Extracts the important summary snippet of a given text.

```python
>>> from openodia import WordFrequency
>>> wf = WordFrequency(
        text="ଭାରତୀୟ ସର୍ବୋଚ୍ଚ ନ୍ୟାୟାଳୟ, ଭାରତର ଉଚ୍ଚତମ ନ୍ୟାୟିକ ଅନୁଷ୍ଠାନ ଅଟେ ଏବଂ ଭାରତୀୟ ସମ୍ବିଧାନ ଅଧୀନସ୍ଥ "
        "ସର୍ବୋଚ୍ଚ ନ୍ୟାୟାଳୟ ଅଟେ । "
        "ଏହା ସର୍ବ ବରିଷ୍ଠ ସାମ୍ବିଧାନିକ ନ୍ୟାୟାଳୟ ଅଟେ ଏବଂ ଏହି ନ୍ୟାୟିକ ପୁନରାବଲୋକନର କ୍ଷମତା ରହିଛି । "
        "ଭାରତର ମୁଖ୍ୟ ବିଚାରପତି ଏହାର ମୁଖ୍ୟ ଅଟନ୍ତି । ତତ୍ସହିତ ଏଥିରେ ସର୍ବାଧିକ ୩୪ ଜଣ ବିଚାରପତି ଅଛନ୍ତି । "

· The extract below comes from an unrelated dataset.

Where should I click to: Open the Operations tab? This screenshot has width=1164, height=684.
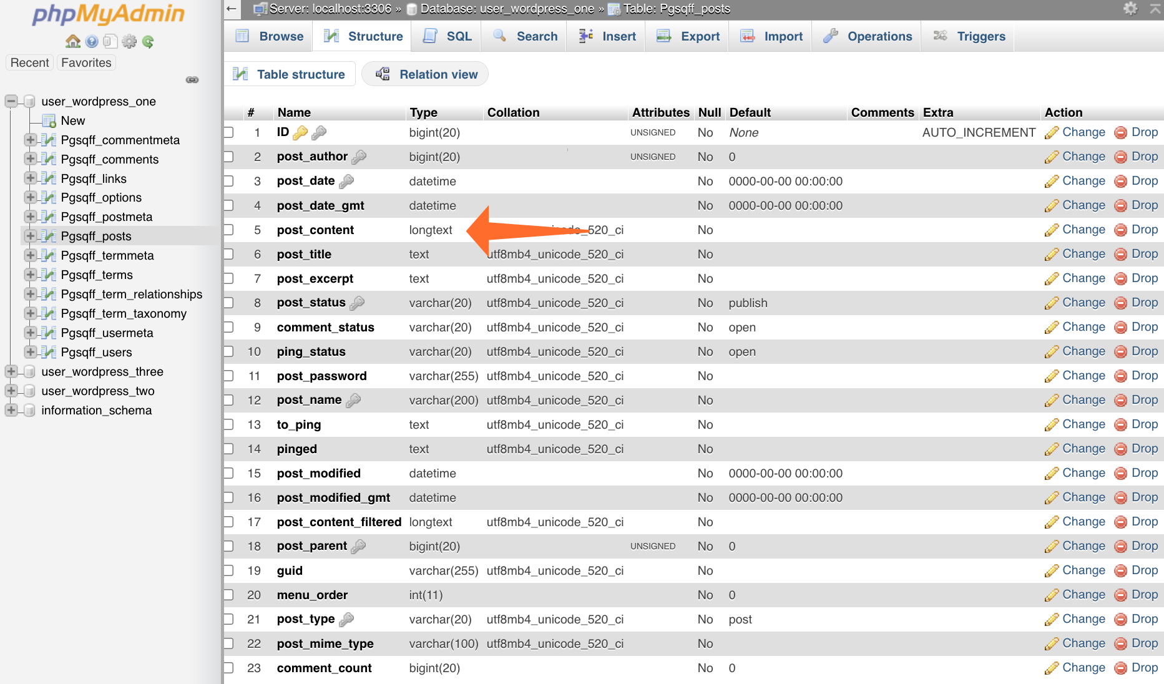pos(868,36)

        "ମୁଖ୍ୟ, ଅପିଲୀୟ ତଥା ପରାମର୍ଶିକ ଆଦି ଅଧିକାରକ୍ଷେତ୍ର ମାଧ୍ୟମରେ ଏହାର ବିସ୍ତୃତ କ୍ଷମତା ରହିଛି । "
        "ଏହା ଭାରତରେ ସବୁଠାରୁ ଶକ୍ତିଶାଳୀ ଲୋକାନୁଷ୍ଠାନ ବୋଲି ଧରାଯାଇଅଛି । "

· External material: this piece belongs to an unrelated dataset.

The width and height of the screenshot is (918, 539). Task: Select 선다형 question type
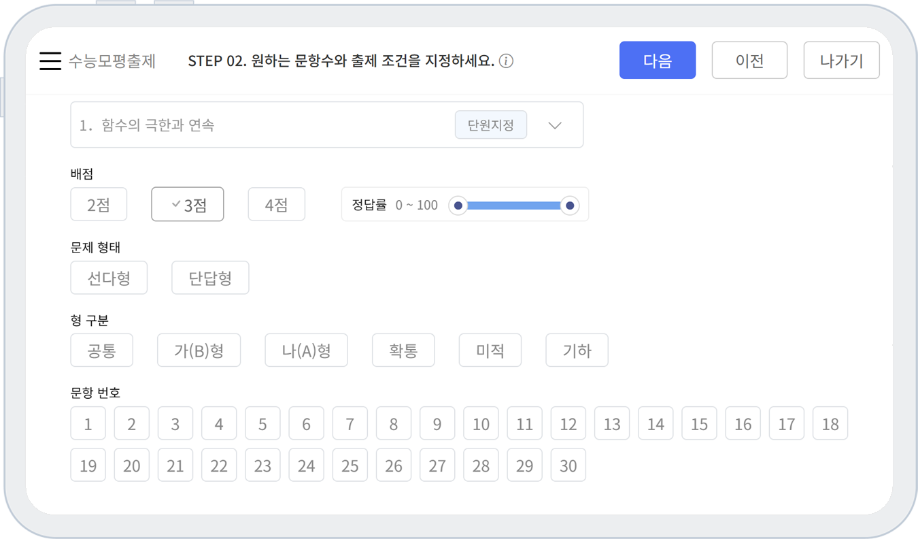pyautogui.click(x=109, y=278)
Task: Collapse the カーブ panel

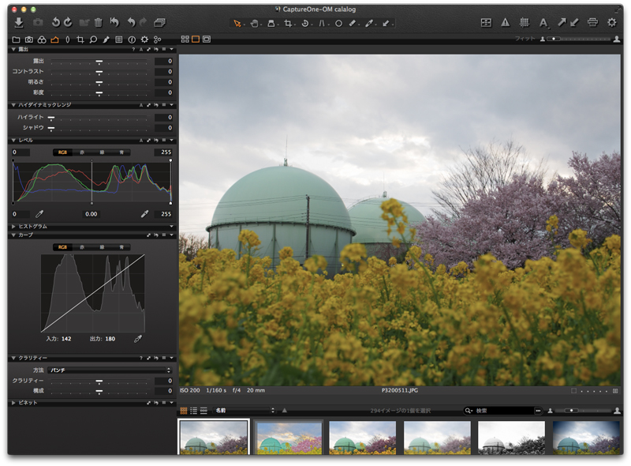Action: click(x=13, y=235)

        "ଦେଶର ସାମ୍ବିଧାନିକ ନ୍ୟାୟାଳୟ ହୋଇଥିବାରୁ, ଏହା ମୁଖ୍ୟତଃ ସଙ୍ଘର ବିଭିନ୍ନ ଉଚ୍ଚ ନ୍ୟାୟାଳୟ ତଥା "
        "ଅନ୍ୟାନ୍ୟ ନ୍ୟାୟାଳୟ ଓ "
        "ଟ୍ରିବ୍ୟୁନାଲମାନଙ୍କର ରାୟ ବିରୁଦ୍ଧରେ ଅପିଲ୍ ନିଏ । "
        "ଏହା ନାଗରିକମାନଙ୍କର ମୌଳିକ ଅଧିକାରର ରକ୍ଷାକରେ ଏବଂ ବିଭିନ୍ନ ସରକାରୀ ଅଧିକାରୀ ତଥା "

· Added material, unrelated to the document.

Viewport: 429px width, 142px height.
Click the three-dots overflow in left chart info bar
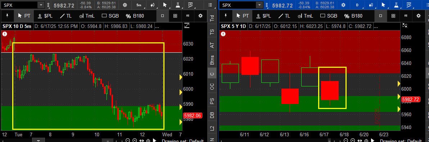157,27
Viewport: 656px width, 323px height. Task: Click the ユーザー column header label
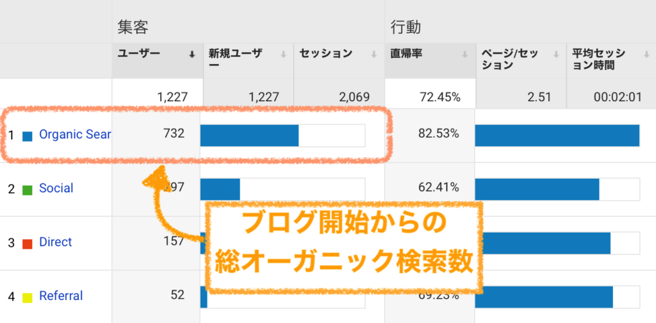139,54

        "ଦେଶରେ କେନ୍ଦ୍ର ସରକାର ବନାମ ରାଜ୍ୟ ସରକାର କିମ୍ବା ଗୋଟିଏ ରାଜ୍ୟ ସରକାର ବନାମ ଅନ୍ୟ ରାଜ୍ୟ ସରକାର "
        "ମଧ୍ୟରେ ବିବାଦର ସମାଧାନ କରେ । "
        "ଏକ ପରାମର୍ଶଦାତା ହିସାବରେ, ଏହା ଭାରତୀୟ ସମ୍ବିଧାନ ଅନୁସାରେ ରାଷ୍ଟ୍ରପତିଙ୍କଦ୍ୱାରା ସୂଚୀତ ବିଭିନ୍ନ ବିଷୟବସ୍ତୁ "
        "ଉପରେ ଶୁଣାଣି କରିଥାଏ । ")
>>> wf.get_summary() # Auto threshold calculation
>>> wf.get_summary(threshold=3.0) # higher the threshold lesser the summary text
```

## Caution

Thanks for being an early visitor.  
The library is in active development phase and not for production use.